Slava Ukraini (Gloire à l’Ukraine), c’est le titre du dernier film de Bernard-Henri Lévy. Et c’est aussi une expression lourde de sens, car ce salut national – Slava Ukraini – fut popularisé pendant la guerre d’indépendance de 1917 et interdit par les Russes. Il est évidemment repris aujourd’hui par tous les Ukrainiens. L’affiche du film, pleine de fougue, est un peu la réplique du célèbre tableau de Delacroix, La Liberté guidant le peuple, peint en 1830, qui célèbre la révolution des Trois glorieuses en France. Mais là-bas cela fait un an exactement que dure la guerre… ce courage des combattants de la lumière n’a pas diminué, comme nous le montre Bernard-Henri Lévy à chaque seconde de son film magnifique, où l’émotion cède le pas à tout autre sentiment.
Véritable plongée à l’intérieur des terres, Slava Ukraini va au plus près du cœur de la guerre et de sa population.
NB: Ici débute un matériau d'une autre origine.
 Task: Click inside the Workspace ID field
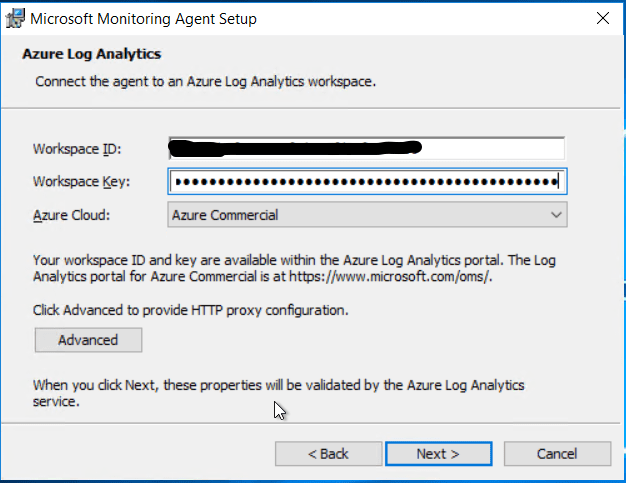tap(366, 149)
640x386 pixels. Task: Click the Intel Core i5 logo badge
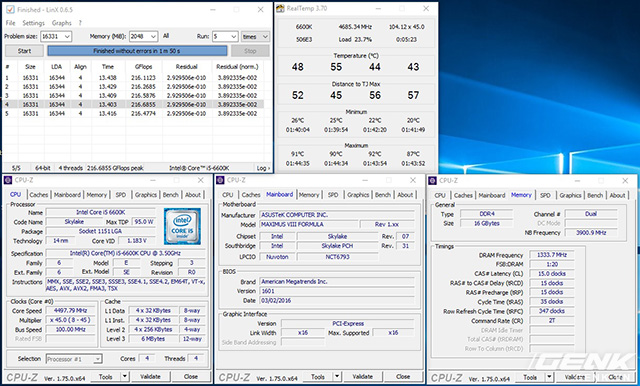point(182,226)
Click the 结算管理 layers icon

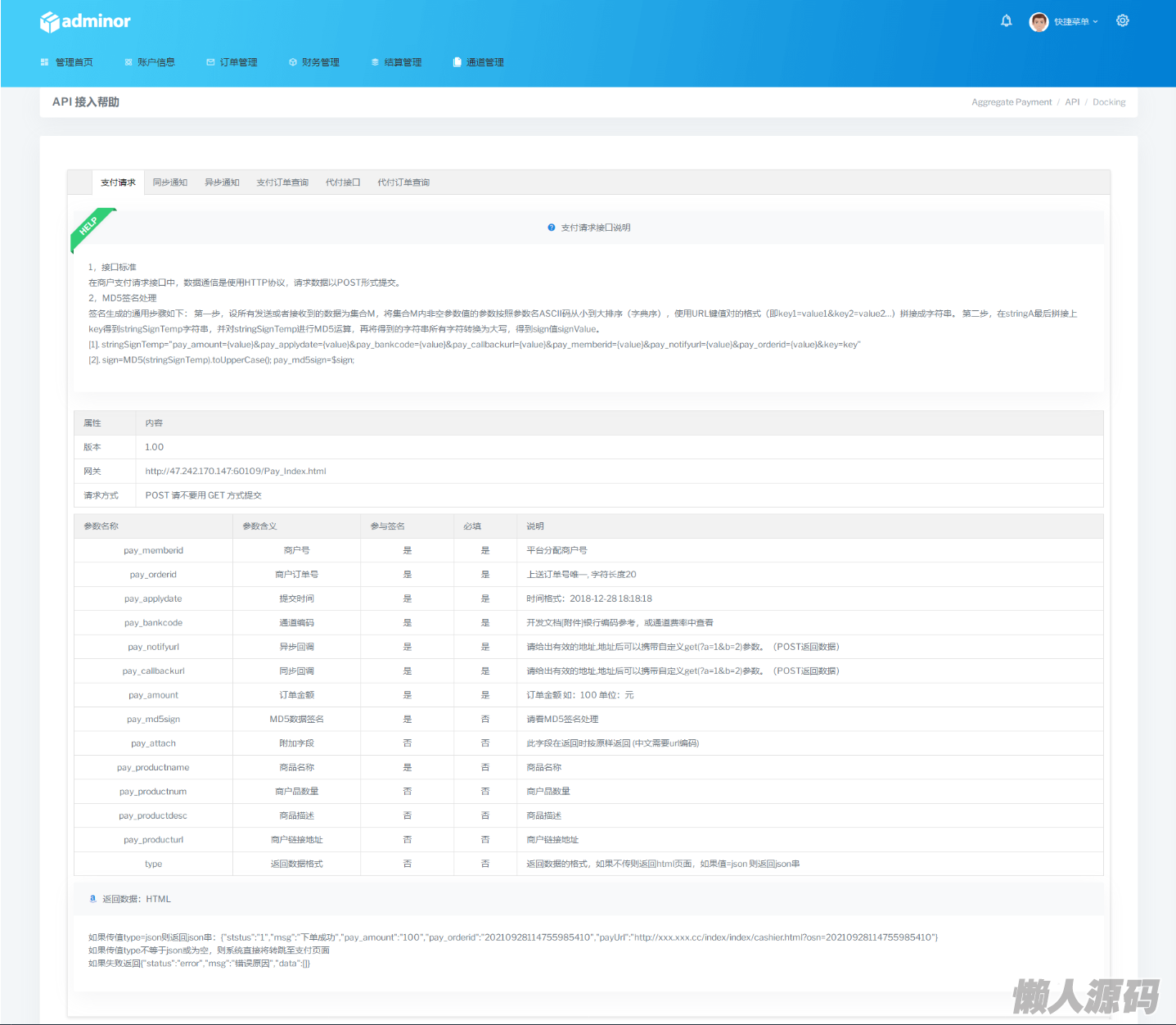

Et voici notre bel Artaban, notre Solal national celui que les dieux de l’Olympe accompagnent dans sa traversée du Styx qui se transforme en « petit père » du peuple ukrainien. Quelle image foudroyante d’un Tolstoï, bien russe, qui se serait égaré ailleurs.
Mais le malheur n’a pas de frontière et Bernard-Henri Lévy passe d’un danger à un autre pour mieux appréhender ces ciels encombrés de missiles qui pleuvent sur ce sol meurtri, ces mines de charbon durement exposées dans lesquelles il va descendre au fond sans peur et rampant tel le fils de Gervaise, et le voyant ainsi filmé dans une solitude, je ne peux que me rappeler les premières phrases du roman de Zola, mon livre de chevet, jadis : Germinal. Une seule idée occupait sa tête vide d’ouvrier sans travail et sans gîte, l’espoir que le froid serait moins vif à la levée du jour. Mais revenons à l’âme slave qui traverse aussi notre philosophe et qui, sur sa route d’infortune, étreint ces femmes qui pleurent, ces guerriers farouches que rien n’arrête, et ces villes tracées savamment par notre mage. Il dit : « Nous avons, au lendemain de l’invasion russe, tourné un film Pourquoi l’Ukraine, documentant les premiers mois du calvaire ukrainien et diffusé sur Arte. Ce nouveau film reprend là où l’autre s’arrêtait. C’est un journal de bord tenu dans la seconde moitié de l’année 2022 et où l’on a tout consigné : petits et grands événements, aléas, émotions, témoignages de vivants et deuils, chronique du front et des villes bombardées, portraits. Le film commence à Kharkiv, dans le Donbass. Il s’achève à Kherson, au lendemain de la libération de la ville, puis à Ochakiv, la base d’où partiront peut-être les unités d’élite livrant la dernière bataille de l’Ukraine contre l’occupation russe et ses ravages. »
Il sait, lui, cette guerre injuste et il veut la défendre avec ses mots, ses images qui sont ponctués comme une litanie incessante par sa voix si belle et obsédante. La musique composée par Sviatoslav Vakarchuk est mélancolique : piano solo, c’est une pluie de bonheur coloré sur un monde noir comme une apocalypse revisitée par le seigneur des lieux. Slava Ukraini n’est pas un documentaire ni un film d’archives, c’est une portée de notes où toutes les gammes des sentiments humains sont déclinées. C’est aussi une guerre tournée aux frontières de notre Europe et dont l’issue déterminera le monde de demain ; l’Ukraine est aussi notre rempart, nous dit-il. Slava Ukraini, c’est l’amitié qui se poursuit : une histoire une complicité avec ses compagnons de route : le producteur François Margolin, Gilles Hertzog, Michèle Halberstadt, grande journaliste, écrivaine, devenue distributrice. Et pour reprendre cette parfaite définition d’Alexis Lacroix : « C’est un film bouleversant, incandescent de romantisme évidemment, mais à juste hauteur de bravoure et de tragédie ; un Tikoun salutaire et admirable. » J’ajouterai pour terminer sur Amos Oz, chantre de la paix, disparu hélas, que Slava Ukraini est « une histoire d’amour et de ténèbres ».